Virtualization Primer
For companies with tens of thousands of servers and storage, this highly rigid, labor-intensive process is extremely expensive and time consuming. The result is that companies are hesitant to take advantage of improved server and storage technologies because of the associated IT time and cost burden.
Companies respond to data growth in risky, cost-intensive ways, including: buying more storage, even when capacity might exist elsewhere in the network; overbuying capacity so that they can minimize the impact of hardware change in the future; moving disks around to where it is needed, incurring disruption and high management penalties; making multiple copies of data; and adding servers with their own storage to avoid future disruption.
The answer to these challenges can be found in Virtualization.
Virtualization is an abstraction layer that decouples the physical hardware from the operating system to deliver greater IT resource utilization and flexibility. It allows multiple virtual machines, with heterogeneous operating systems to run in isolation, side-by-side on the same physical machine. Each virtual machine has its own set of virtual hardware (e.g., RAM, CPU, NIC, etc.) upon which an operating system and applications are loaded. The operating system sees a consistent, normalized set of hardware regardless of the actual physical hardware components.

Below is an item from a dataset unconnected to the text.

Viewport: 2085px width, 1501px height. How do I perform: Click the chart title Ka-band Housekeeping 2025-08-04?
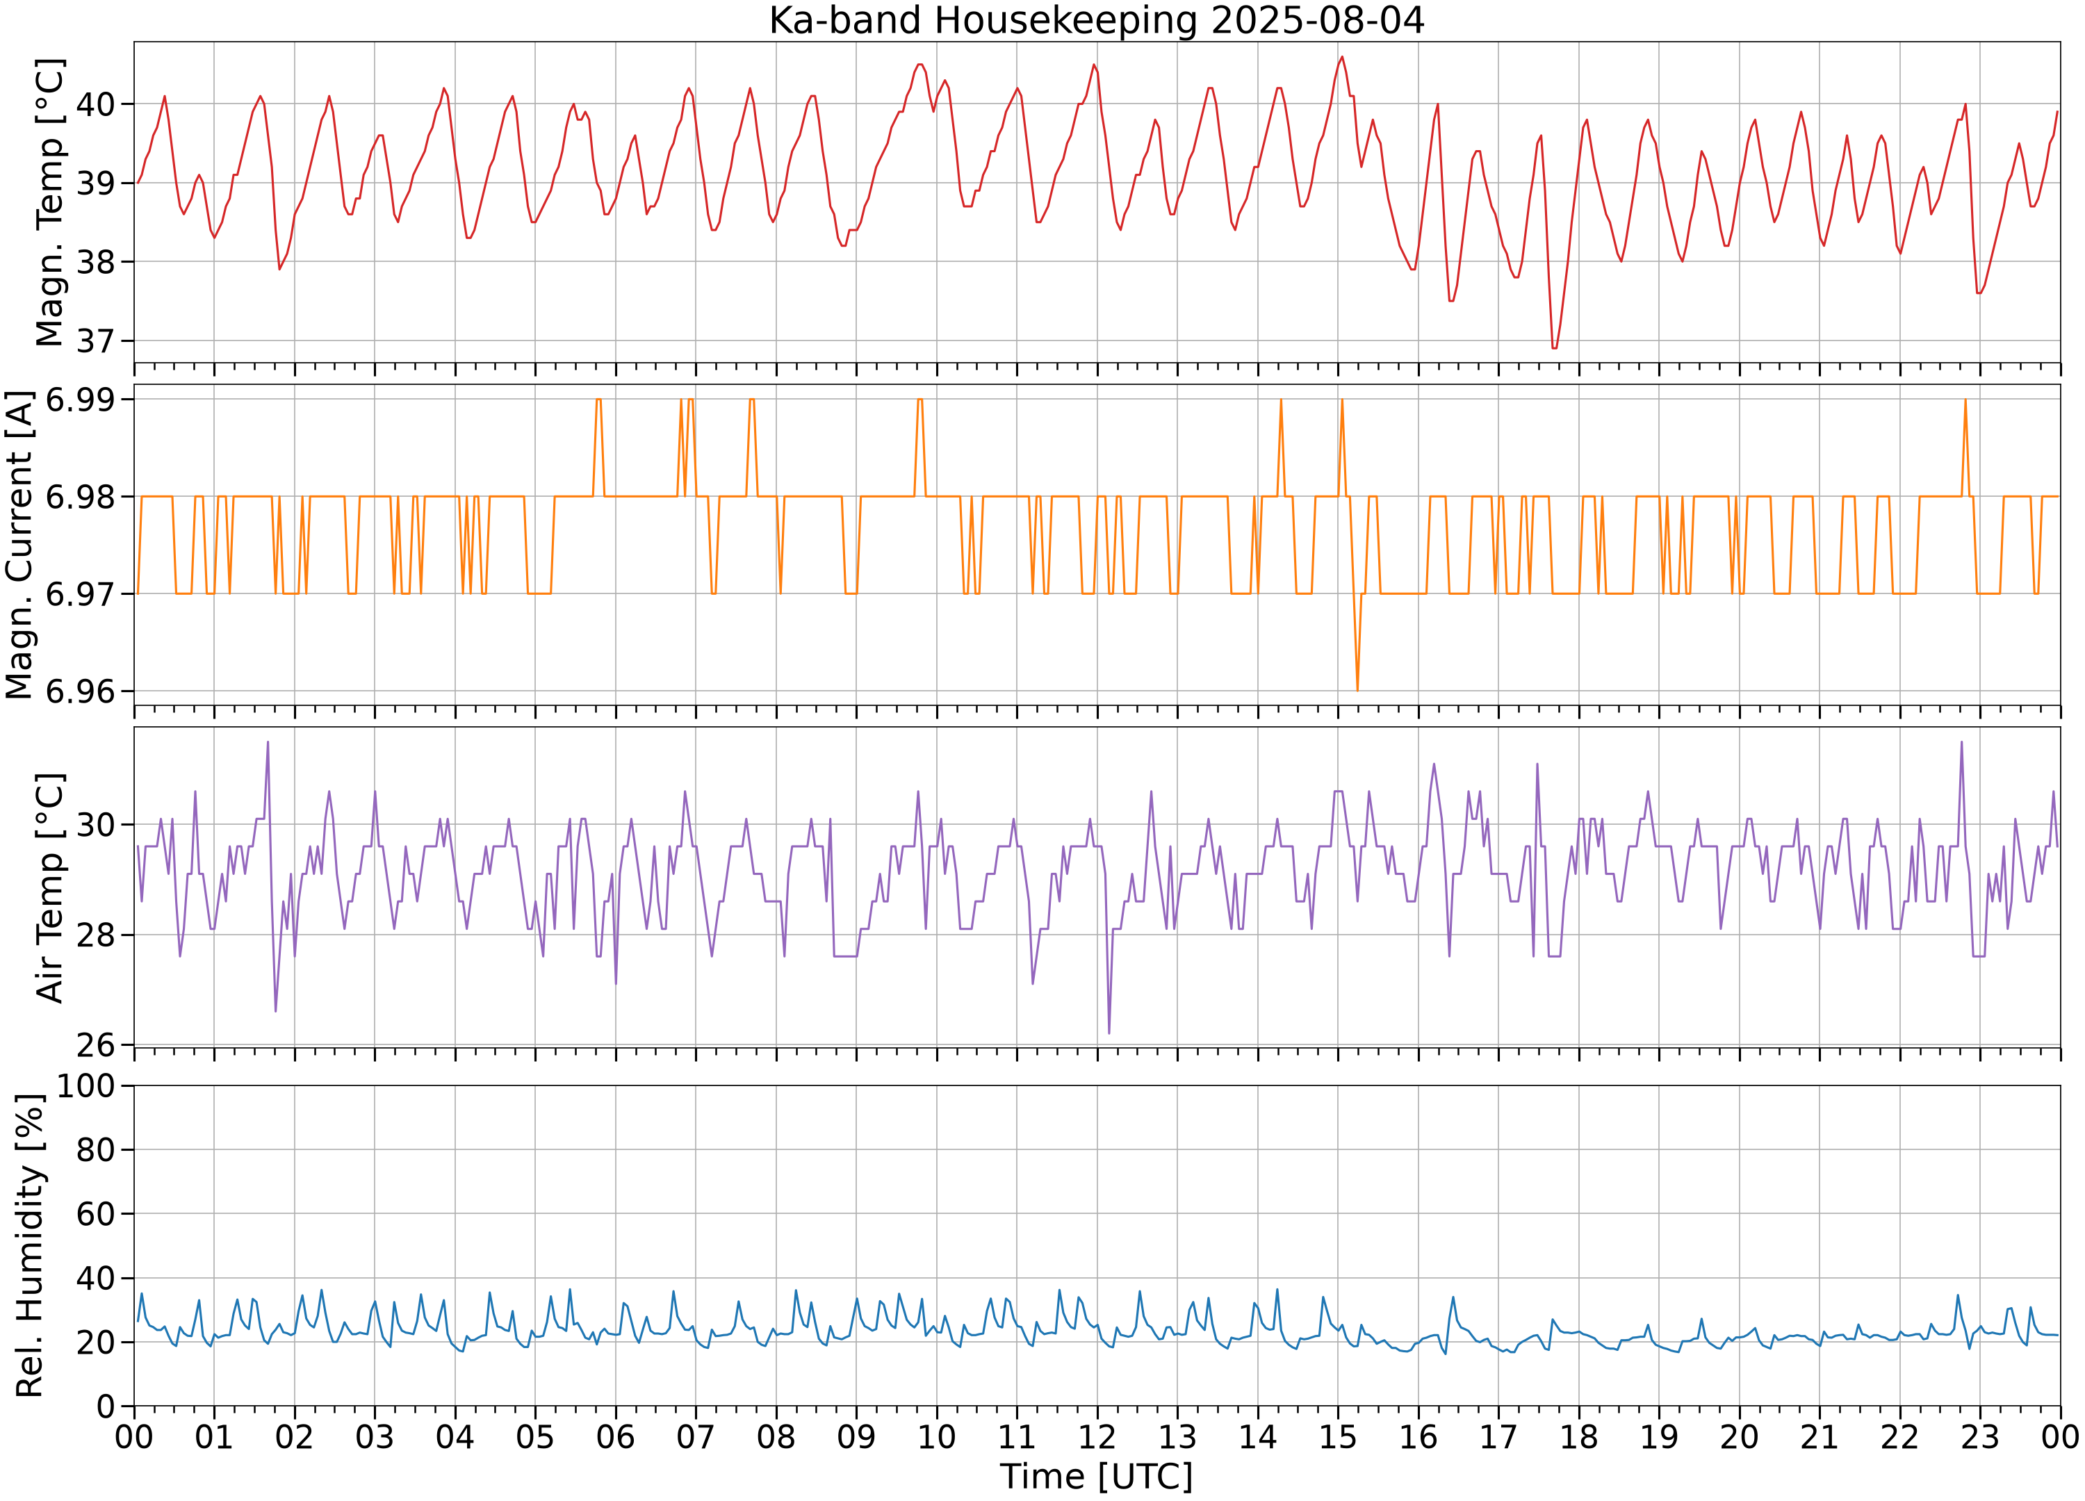point(1097,20)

Virtual machines are encapsulated into files, making it possible to rapidly save, copy and provision a virtual machine. Full systems (fully configured applications, operating systems, BIOS and virtual hardware) can be moved, within seconds, from one physical server to another for zero-downtime maintenance and continuous workload consolidation.
Benefits of Virtualization
Partitioning - Multiple applications and operating systems can be supported within a single physical system. - Servers can be consolidated into virtual machines on either a scale-up or scale-out architecture. - Computing resources are treated as a uniform pool to be allocated to virtual machines in a controlled manner
Isolation - Virtual machines are completely isolated from the host machine and other virtual machines. If a virtual machine crashes, all others are unaffected. - Data does not leak across virtual machines and applications can only communicate over configured network connections.
Encapsulation - Complete virtual machine environment is saved as a single file; easy to back up, move and copy. - Standardized virtualized hardware is presented to the application - guaranteeing compatibility.
With virtualization, the migration process becomes far more manageable and therefore cost-effective. Virtualization changes everything. Not immediately or even necessarily quickly, but over the next few years virtualization will redefine how we run enterprise infrastructure and give us a richer range of choices with which to create solutions.